Sou infinitamente grato a Deus, por Ele ter me chamado já logo na primeira hora. Também o pagamento, a recompensa já deu-ma desde o início. Deus se dá no início, durante e também depois desta vida. Sua presença é sempre envolvente e gratificante. Ele se entrega a nós de graça, de modo que também a nossa entrega possa ser gratuita.
Se os caminhos de Deus são pavimentados com misericórdia, que também nossos caminhos sejam de misericórdia: coloquemos nossos corações junto ao coração de Deus e lá, onde Deus mesmo os coloca – ao lado dos marginalizados.

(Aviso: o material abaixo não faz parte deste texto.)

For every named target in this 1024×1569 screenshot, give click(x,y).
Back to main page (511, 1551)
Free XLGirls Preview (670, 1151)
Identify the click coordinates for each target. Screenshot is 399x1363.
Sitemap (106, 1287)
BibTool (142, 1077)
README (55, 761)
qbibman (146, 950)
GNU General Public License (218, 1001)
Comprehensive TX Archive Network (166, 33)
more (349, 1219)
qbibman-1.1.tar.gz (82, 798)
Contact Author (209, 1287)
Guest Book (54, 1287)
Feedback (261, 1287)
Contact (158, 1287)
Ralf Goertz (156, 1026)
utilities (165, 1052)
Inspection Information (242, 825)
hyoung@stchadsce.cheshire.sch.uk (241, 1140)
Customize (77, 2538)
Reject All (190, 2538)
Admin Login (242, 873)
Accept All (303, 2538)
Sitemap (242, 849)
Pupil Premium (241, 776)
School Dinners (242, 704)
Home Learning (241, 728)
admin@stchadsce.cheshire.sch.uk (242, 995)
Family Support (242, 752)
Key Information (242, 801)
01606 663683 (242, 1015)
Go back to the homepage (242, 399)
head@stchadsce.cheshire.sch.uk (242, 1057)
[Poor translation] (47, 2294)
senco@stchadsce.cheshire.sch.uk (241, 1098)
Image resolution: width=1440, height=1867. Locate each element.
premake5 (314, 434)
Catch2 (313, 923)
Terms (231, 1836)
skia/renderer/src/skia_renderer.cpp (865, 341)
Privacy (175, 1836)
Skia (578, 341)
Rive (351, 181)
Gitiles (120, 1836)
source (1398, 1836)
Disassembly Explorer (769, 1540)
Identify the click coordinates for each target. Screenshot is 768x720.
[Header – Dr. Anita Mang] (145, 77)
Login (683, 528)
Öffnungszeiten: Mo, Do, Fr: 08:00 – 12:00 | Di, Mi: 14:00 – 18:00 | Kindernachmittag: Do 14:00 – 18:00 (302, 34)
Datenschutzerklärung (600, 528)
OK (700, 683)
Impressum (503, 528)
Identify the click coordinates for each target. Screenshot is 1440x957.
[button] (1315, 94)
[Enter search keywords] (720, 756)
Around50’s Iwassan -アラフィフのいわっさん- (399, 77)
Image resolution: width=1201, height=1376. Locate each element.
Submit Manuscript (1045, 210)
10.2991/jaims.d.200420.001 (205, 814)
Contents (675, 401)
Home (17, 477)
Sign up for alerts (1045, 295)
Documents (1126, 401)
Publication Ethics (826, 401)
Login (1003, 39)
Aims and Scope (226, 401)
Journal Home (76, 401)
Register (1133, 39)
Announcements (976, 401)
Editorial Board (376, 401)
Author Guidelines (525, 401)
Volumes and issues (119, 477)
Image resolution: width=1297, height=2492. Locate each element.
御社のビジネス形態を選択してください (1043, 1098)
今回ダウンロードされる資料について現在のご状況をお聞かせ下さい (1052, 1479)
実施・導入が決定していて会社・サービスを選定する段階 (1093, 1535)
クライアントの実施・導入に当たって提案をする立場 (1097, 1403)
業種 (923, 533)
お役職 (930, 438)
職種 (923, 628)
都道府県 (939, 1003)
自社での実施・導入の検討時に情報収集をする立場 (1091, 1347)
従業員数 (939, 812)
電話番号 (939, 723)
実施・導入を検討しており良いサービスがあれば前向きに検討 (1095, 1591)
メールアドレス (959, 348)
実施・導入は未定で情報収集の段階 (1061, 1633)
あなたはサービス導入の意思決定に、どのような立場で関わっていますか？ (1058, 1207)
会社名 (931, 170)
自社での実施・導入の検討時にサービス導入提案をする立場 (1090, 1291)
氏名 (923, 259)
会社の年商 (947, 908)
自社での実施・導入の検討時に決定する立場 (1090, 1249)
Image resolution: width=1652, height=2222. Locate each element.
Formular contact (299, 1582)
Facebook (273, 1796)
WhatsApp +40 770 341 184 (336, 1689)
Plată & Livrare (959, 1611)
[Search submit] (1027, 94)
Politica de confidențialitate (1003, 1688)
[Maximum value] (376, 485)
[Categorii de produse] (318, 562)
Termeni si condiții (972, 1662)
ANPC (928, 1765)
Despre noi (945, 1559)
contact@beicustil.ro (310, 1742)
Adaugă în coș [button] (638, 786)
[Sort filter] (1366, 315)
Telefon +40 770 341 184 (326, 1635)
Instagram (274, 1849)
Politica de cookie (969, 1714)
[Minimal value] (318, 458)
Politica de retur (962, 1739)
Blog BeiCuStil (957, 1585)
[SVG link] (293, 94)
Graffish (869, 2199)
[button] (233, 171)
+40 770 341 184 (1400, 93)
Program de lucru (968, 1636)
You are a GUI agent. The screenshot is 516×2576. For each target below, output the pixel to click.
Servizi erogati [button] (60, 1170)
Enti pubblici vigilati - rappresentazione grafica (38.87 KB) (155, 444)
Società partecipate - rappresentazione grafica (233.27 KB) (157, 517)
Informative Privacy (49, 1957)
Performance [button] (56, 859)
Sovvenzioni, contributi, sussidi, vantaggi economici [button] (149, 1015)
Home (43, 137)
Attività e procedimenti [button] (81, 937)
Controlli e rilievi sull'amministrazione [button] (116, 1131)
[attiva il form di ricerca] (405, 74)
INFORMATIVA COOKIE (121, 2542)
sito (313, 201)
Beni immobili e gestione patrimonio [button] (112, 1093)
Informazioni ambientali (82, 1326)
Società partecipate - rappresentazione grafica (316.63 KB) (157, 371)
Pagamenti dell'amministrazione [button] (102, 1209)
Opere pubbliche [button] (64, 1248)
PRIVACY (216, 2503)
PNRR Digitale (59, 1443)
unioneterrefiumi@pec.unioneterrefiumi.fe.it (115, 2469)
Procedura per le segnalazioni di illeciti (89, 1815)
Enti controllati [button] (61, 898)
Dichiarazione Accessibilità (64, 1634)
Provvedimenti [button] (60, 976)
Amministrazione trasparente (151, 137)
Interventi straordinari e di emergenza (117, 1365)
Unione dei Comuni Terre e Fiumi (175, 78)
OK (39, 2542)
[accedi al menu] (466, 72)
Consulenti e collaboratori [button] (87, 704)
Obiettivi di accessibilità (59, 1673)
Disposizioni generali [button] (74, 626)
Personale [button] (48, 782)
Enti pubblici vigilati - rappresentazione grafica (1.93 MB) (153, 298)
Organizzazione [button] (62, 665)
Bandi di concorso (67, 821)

Se os caminhos de Deus nascem da gratuidade de seu amor, vivamos também nosso amor ou nossa fraternidade, a partir de um dom, que recebemos gratuitamente.
Se os caminhos de Deus passam pelos caminhos do Verbo Encarnado, sigamos seus passos e deixemos que seu caminho seja também o nosso caminho. Que o “estar com Cristo” seja nosso mais alto horizonte, nosso desejo mais profundo.
Se os caminhos de Deus passam pela tarefa de evangelização, que então nossa tarefa seja assumida como trabalho na casa do Pai e que nunca procuremos o pagamento, sabendo que somos recompensados já antecipadamente.